O ritual dos musha se caracteriza pela desmedida e pela distribuição de intensas atividades. Este pode durar até quinze dias e é sempre precedido por uma ou várias semanas durante as quais são realizados os preparativos da festa: os homens se encarregam de moquear a carne, já despidos de seus ornamentos habituais; e as mulheres, produzem a bebida e os potes novos indispensáveis para a cerimônia.

No decorrer da festa, ao invés de aparecer de modo isolado e momentaneamente, os mariwin, os espíritos ancestrais, aparecem em massa e durante todos os dias do ritual. À noite, ao invés de dormir, todos dançam dentro da maloca, imitando de maneira cômica os animais.

Enquanto dura a festa, todos se mobilizam e trabalham durante dia e noite, durante todos os dias. Pode-se fazer de tudo, menos se mostrar preguiçoso, chikeshek. Durante todo o período cerimonial, as drogas vegetais (tachik) e o estímulo físico ajudam a manter o ritmo e o descanso é (teoricamente) proibido. Para se livrar da tentação, as mulheres tiram suas redes desde o amanhecer até o crepúsculo. O repouso virá mais tarde, depois do momento culminante da festa: a tatuagem dos adolescentes (de ambos os sexos), que entram em período de reclusão (total durante cinco dias) que vai diminuindo gradualmente ao longo dos anos.

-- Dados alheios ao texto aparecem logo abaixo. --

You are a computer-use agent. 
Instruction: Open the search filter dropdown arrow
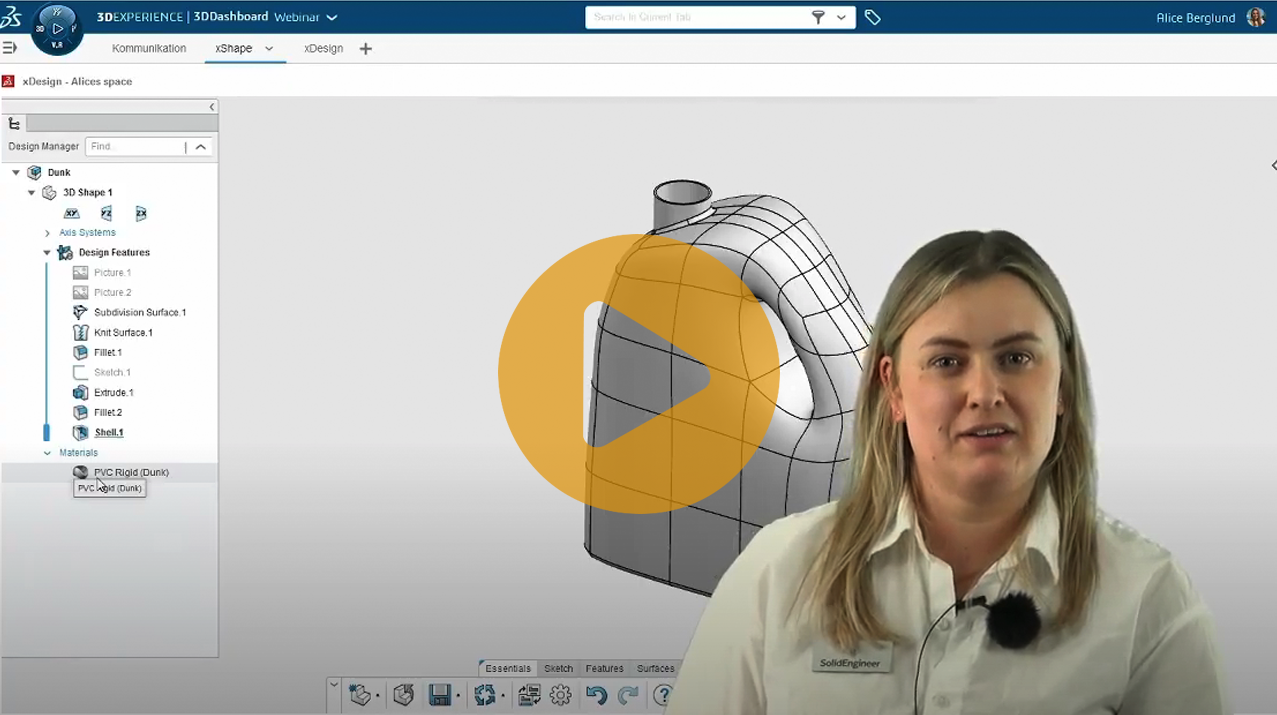click(x=841, y=17)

A tatuagem é feita com agulhas encharcadas de uma pasta negra, uma mistura de uma resina, mamon, de jenipapo, wisute, e de um composto obtido a partir da queima das folhas de nimen e de timpa (plantas não-identificadas). O processo, que é dito mais doloroso sobre a testa e a têmpora que sobre as bochechas, é vivido por meninos e meninas como uma prova difícil e perigosa, na qual se vê rostos ensangüentados, mas repletos de orgulho, pois provaram assim sua coragem para todos que ali estavam presentes e em particular para os anciãos, os mariwin. Estes últimos, ainda que estejam onipresentes ao longo de toda a cerimônia, não participam de modo direto do ato de tatuar, mas participam por meio de seus emissários metonímicos, os espinhos da pupunha e a resina mamon.

As tatuagens recém-feitas são bastante frágeis e exigem precauções. Depois da cerimônia, é preciso se banhar, dizem os Matis, para limpar o sangue dos ferimentos, e assim facilitar a fixação das marcas. Após a operação, não se pode sair da reclusão (durante os primeiros dias) a não ser em grupo e vestindo um chapéu bastante peculiar: para os meninos, o tukuru, para as meninas, o shaë.